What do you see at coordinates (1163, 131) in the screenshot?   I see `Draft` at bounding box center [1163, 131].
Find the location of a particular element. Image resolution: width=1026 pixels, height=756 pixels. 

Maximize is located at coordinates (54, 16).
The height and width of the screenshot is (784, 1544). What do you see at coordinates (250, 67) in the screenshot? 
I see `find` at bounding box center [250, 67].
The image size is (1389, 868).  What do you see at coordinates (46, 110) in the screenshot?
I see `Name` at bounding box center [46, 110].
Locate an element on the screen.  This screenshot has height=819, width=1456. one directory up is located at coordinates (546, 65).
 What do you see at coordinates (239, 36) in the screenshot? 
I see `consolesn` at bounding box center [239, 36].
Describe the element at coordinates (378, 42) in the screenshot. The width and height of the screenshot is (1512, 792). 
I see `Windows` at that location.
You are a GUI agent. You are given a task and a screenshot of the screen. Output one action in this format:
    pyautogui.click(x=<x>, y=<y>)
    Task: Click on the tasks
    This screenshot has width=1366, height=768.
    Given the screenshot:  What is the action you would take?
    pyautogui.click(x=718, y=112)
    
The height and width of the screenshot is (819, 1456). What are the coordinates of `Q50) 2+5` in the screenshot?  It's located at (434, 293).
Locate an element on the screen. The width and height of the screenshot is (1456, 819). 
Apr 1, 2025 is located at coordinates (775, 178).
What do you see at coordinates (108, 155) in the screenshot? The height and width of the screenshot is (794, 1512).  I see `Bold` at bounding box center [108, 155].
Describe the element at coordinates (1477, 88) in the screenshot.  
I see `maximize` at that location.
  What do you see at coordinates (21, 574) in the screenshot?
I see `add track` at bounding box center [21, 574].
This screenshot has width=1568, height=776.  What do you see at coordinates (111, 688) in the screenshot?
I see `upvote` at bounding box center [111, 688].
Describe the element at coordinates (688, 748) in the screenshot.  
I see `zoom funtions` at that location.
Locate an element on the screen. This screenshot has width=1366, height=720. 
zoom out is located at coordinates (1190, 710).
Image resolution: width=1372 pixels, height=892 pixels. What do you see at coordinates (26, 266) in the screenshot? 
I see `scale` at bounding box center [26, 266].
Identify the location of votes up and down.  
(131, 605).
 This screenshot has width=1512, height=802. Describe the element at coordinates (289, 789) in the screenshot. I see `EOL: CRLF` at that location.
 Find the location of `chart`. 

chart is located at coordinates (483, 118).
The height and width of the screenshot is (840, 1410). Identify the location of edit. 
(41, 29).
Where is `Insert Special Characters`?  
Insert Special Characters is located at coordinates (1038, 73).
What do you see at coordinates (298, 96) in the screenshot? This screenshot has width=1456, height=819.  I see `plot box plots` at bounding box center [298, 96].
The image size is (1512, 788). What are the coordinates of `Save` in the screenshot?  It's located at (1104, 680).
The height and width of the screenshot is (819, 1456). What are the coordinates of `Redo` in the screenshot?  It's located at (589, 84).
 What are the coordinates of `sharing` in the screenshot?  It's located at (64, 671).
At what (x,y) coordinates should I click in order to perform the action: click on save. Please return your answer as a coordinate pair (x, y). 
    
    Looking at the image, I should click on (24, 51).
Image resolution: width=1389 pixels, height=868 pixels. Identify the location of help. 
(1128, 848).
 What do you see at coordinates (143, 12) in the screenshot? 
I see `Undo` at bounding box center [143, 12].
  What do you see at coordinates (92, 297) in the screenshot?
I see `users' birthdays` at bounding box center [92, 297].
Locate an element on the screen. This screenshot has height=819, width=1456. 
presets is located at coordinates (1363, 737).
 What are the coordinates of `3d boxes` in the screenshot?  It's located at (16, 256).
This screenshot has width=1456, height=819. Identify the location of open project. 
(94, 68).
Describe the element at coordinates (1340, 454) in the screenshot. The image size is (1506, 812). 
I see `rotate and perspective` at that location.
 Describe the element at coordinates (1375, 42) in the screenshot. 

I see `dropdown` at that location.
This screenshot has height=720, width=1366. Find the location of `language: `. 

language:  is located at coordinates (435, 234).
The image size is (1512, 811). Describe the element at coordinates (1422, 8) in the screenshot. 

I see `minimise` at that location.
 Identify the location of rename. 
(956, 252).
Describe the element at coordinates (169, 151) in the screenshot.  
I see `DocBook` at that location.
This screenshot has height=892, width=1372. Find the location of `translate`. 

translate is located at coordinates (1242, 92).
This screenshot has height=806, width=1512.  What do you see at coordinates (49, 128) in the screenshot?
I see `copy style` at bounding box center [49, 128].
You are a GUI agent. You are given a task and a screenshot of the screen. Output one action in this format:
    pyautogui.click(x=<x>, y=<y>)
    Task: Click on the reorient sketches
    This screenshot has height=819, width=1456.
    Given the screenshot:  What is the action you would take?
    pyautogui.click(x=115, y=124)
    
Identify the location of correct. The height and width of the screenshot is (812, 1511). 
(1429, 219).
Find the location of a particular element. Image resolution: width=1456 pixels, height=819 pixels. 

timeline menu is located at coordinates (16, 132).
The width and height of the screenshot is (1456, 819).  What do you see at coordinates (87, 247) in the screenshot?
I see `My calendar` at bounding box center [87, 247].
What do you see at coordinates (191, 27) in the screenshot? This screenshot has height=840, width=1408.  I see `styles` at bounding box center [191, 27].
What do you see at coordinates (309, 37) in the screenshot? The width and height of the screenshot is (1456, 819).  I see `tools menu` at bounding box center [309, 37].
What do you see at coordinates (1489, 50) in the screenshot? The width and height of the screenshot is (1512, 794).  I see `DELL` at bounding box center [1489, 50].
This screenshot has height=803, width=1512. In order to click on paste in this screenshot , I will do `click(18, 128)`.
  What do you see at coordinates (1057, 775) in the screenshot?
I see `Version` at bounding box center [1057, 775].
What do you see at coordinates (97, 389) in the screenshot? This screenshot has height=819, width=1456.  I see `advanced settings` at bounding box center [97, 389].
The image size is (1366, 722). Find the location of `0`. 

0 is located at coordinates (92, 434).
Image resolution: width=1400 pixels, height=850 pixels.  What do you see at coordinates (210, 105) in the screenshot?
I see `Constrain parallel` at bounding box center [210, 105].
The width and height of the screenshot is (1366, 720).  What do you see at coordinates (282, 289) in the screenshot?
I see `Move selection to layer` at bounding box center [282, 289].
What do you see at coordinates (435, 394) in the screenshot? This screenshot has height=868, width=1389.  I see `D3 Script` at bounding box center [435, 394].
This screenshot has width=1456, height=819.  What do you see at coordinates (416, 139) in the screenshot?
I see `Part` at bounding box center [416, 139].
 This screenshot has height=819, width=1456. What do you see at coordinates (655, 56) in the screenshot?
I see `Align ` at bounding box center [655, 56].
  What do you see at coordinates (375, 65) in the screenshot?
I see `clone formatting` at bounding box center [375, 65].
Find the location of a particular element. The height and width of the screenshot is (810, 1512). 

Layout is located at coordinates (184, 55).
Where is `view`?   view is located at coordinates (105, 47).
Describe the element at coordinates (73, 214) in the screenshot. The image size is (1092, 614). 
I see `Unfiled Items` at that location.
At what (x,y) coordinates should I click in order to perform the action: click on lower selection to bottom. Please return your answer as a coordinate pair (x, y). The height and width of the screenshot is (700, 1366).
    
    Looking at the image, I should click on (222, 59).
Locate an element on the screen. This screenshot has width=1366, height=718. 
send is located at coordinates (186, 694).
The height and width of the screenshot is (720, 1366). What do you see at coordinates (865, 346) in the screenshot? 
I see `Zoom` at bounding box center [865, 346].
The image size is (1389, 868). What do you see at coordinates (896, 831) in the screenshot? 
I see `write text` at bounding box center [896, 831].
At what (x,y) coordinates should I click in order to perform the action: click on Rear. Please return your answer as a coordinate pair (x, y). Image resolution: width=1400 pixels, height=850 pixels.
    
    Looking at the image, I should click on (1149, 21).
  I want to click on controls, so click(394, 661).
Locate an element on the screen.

--------------------------------

Print the lines from the start of the records through the line that contains "Maximize is located at coordinates (54, 16).", inclusive, exactly as they appear.

What do you see at coordinates (1163, 131) in the screenshot?   I see `Draft` at bounding box center [1163, 131].
Find the location of a particular element. Image resolution: width=1026 pixels, height=756 pixels. 

Maximize is located at coordinates (54, 16).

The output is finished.